Start of EXERCISE MATERIALS

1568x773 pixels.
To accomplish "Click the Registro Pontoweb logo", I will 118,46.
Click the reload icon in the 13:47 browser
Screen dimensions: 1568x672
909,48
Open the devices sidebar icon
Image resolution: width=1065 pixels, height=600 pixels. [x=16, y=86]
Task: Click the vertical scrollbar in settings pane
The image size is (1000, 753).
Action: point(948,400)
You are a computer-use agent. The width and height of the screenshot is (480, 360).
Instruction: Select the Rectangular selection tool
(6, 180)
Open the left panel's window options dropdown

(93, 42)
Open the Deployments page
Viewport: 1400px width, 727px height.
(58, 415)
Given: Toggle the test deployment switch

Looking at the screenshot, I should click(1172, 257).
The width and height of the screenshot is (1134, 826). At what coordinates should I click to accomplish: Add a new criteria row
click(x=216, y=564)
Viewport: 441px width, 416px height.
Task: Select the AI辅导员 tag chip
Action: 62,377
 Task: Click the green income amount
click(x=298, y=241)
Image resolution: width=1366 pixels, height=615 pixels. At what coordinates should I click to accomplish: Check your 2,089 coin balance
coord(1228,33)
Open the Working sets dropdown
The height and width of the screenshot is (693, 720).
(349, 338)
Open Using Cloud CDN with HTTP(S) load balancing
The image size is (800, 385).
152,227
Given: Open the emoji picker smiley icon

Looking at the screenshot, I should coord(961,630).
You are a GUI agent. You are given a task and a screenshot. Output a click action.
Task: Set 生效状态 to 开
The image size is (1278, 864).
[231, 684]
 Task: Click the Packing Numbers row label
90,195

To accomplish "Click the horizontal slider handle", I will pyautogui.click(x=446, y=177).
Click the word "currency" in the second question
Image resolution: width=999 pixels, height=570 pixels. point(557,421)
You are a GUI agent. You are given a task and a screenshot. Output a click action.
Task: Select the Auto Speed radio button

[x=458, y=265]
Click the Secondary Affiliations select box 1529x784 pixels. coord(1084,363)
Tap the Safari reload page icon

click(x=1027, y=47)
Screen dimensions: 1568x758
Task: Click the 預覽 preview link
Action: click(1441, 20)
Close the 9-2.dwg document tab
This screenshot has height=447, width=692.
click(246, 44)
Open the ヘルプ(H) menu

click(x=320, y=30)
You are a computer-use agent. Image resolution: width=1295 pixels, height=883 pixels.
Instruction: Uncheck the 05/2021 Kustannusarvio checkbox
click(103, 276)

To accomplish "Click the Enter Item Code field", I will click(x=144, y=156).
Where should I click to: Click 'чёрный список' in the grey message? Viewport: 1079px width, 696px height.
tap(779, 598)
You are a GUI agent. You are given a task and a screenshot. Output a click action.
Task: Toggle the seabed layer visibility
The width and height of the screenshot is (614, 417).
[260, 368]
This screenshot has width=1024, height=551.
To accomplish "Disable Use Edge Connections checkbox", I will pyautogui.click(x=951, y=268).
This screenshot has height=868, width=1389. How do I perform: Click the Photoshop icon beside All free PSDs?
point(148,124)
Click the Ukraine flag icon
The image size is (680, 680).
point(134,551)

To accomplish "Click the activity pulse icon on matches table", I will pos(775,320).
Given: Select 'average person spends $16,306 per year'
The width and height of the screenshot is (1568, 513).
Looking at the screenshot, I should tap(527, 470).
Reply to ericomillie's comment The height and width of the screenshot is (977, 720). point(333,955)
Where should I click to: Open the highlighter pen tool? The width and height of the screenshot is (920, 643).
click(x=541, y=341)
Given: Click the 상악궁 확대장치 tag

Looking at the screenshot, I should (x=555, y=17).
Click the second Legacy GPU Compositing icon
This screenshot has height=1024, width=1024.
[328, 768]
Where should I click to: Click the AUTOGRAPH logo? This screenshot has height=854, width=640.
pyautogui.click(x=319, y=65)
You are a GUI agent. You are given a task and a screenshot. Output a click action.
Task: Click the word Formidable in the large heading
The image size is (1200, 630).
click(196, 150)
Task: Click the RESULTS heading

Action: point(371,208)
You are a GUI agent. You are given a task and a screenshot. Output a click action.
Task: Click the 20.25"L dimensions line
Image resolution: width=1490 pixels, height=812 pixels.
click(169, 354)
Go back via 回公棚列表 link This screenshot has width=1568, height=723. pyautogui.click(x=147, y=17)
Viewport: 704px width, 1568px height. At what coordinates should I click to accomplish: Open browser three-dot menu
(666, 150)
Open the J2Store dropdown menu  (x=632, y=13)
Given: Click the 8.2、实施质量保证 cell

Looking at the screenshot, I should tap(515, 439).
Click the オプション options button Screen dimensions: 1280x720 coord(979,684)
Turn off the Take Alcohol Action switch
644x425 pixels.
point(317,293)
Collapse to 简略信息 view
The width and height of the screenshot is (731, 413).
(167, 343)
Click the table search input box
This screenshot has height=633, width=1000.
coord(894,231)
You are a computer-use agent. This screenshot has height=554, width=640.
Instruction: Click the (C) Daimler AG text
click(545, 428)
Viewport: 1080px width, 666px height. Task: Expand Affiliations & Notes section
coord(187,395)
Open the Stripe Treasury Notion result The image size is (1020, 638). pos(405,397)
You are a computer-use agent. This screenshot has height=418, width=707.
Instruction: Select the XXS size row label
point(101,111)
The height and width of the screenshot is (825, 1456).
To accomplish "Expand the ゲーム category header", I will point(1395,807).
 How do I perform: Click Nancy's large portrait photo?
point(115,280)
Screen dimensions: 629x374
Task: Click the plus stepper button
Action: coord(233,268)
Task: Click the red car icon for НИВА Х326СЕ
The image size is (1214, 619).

End of EXERCISE MATERIALS

— EXERCISE BRIEF —
All the lines above need to be printed again, exactly.

— TASK RESPONSE —
1568x773 pixels.
To accomplish "Click the Registro Pontoweb logo", I will 118,46.
Click the reload icon in the 13:47 browser
Screen dimensions: 1568x672
909,48
Open the devices sidebar icon
Image resolution: width=1065 pixels, height=600 pixels. [x=16, y=86]
Task: Click the vertical scrollbar in settings pane
The image size is (1000, 753).
Action: point(948,400)
You are a computer-use agent. The width and height of the screenshot is (480, 360).
Instruction: Select the Rectangular selection tool
(6, 180)
Open the left panel's window options dropdown

(93, 42)
Open the Deployments page
Viewport: 1400px width, 727px height.
(58, 415)
Given: Toggle the test deployment switch

Looking at the screenshot, I should click(1172, 257).
The width and height of the screenshot is (1134, 826). At what coordinates should I click to accomplish: Add a new criteria row
click(x=216, y=564)
Viewport: 441px width, 416px height.
Task: Select the AI辅导员 tag chip
Action: 62,377
 Task: Click the green income amount
click(x=298, y=241)
Image resolution: width=1366 pixels, height=615 pixels. At what coordinates should I click to accomplish: Check your 2,089 coin balance
coord(1228,33)
Open the Working sets dropdown
The height and width of the screenshot is (693, 720).
(349, 338)
Open Using Cloud CDN with HTTP(S) load balancing
The image size is (800, 385).
152,227
Given: Open the emoji picker smiley icon

Looking at the screenshot, I should coord(961,630).
You are a GUI agent. You are given a task and a screenshot. Output a click action.
Task: Set 生效状态 to 开
The image size is (1278, 864).
[231, 684]
 Task: Click the Packing Numbers row label
90,195

To accomplish "Click the horizontal slider handle", I will pyautogui.click(x=446, y=177).
Click the word "currency" in the second question
Image resolution: width=999 pixels, height=570 pixels. point(557,421)
You are a GUI agent. You are given a task and a screenshot. Output a click action.
Task: Select the Auto Speed radio button

[x=458, y=265]
Click the Secondary Affiliations select box 1529x784 pixels. coord(1084,363)
Tap the Safari reload page icon

click(x=1027, y=47)
Screen dimensions: 1568x758
Task: Click the 預覽 preview link
Action: click(1441, 20)
Close the 9-2.dwg document tab
This screenshot has height=447, width=692.
click(246, 44)
Open the ヘルプ(H) menu

click(x=320, y=30)
You are a computer-use agent. Image resolution: width=1295 pixels, height=883 pixels.
Instruction: Uncheck the 05/2021 Kustannusarvio checkbox
click(103, 276)

To accomplish "Click the Enter Item Code field", I will click(x=144, y=156).
Where should I click to: Click 'чёрный список' in the grey message? Viewport: 1079px width, 696px height.
tap(779, 598)
You are a GUI agent. You are given a task and a screenshot. Output a click action.
Task: Toggle the seabed layer visibility
The width and height of the screenshot is (614, 417).
[260, 368]
This screenshot has width=1024, height=551.
To accomplish "Disable Use Edge Connections checkbox", I will pyautogui.click(x=951, y=268).
This screenshot has height=868, width=1389. How do I perform: Click the Photoshop icon beside All free PSDs?
point(148,124)
Click the Ukraine flag icon
The image size is (680, 680).
point(134,551)

To accomplish "Click the activity pulse icon on matches table", I will pos(775,320).
Given: Select 'average person spends $16,306 per year'
The width and height of the screenshot is (1568, 513).
Looking at the screenshot, I should tap(527, 470).
Reply to ericomillie's comment The height and width of the screenshot is (977, 720). point(333,955)
Where should I click to: Open the highlighter pen tool? The width and height of the screenshot is (920, 643).
click(x=541, y=341)
Given: Click the 상악궁 확대장치 tag

Looking at the screenshot, I should (x=555, y=17).
Click the second Legacy GPU Compositing icon
This screenshot has height=1024, width=1024.
[328, 768]
Where should I click to: Click the AUTOGRAPH logo? This screenshot has height=854, width=640.
pyautogui.click(x=319, y=65)
You are a GUI agent. You are given a task and a screenshot. Output a click action.
Task: Click the word Formidable in the large heading
The image size is (1200, 630).
click(196, 150)
Task: Click the RESULTS heading

Action: point(371,208)
You are a GUI agent. You are given a task and a screenshot. Output a click action.
Task: Click the 20.25"L dimensions line
Image resolution: width=1490 pixels, height=812 pixels.
click(169, 354)
Go back via 回公棚列表 link This screenshot has width=1568, height=723. pyautogui.click(x=147, y=17)
Viewport: 704px width, 1568px height. At what coordinates should I click to accomplish: Open browser three-dot menu
(666, 150)
Open the J2Store dropdown menu  (x=632, y=13)
Given: Click the 8.2、实施质量保证 cell

Looking at the screenshot, I should tap(515, 439).
Click the オプション options button Screen dimensions: 1280x720 coord(979,684)
Turn off the Take Alcohol Action switch
644x425 pixels.
point(317,293)
Collapse to 简略信息 view
The width and height of the screenshot is (731, 413).
(167, 343)
Click the table search input box
This screenshot has height=633, width=1000.
coord(894,231)
You are a computer-use agent. This screenshot has height=554, width=640.
Instruction: Click the (C) Daimler AG text
click(545, 428)
Viewport: 1080px width, 666px height. Task: Expand Affiliations & Notes section
coord(187,395)
Open the Stripe Treasury Notion result The image size is (1020, 638). pos(405,397)
You are a computer-use agent. This screenshot has height=418, width=707.
Instruction: Select the XXS size row label
point(101,111)
The height and width of the screenshot is (825, 1456).
To accomplish "Expand the ゲーム category header", I will point(1395,807).
 How do I perform: Click Nancy's large portrait photo?
point(115,280)
Screen dimensions: 629x374
Task: Click the plus stepper button
Action: coord(233,268)
Task: Click the red car icon for НИВА Х326СЕ
The image size is (1214, 619).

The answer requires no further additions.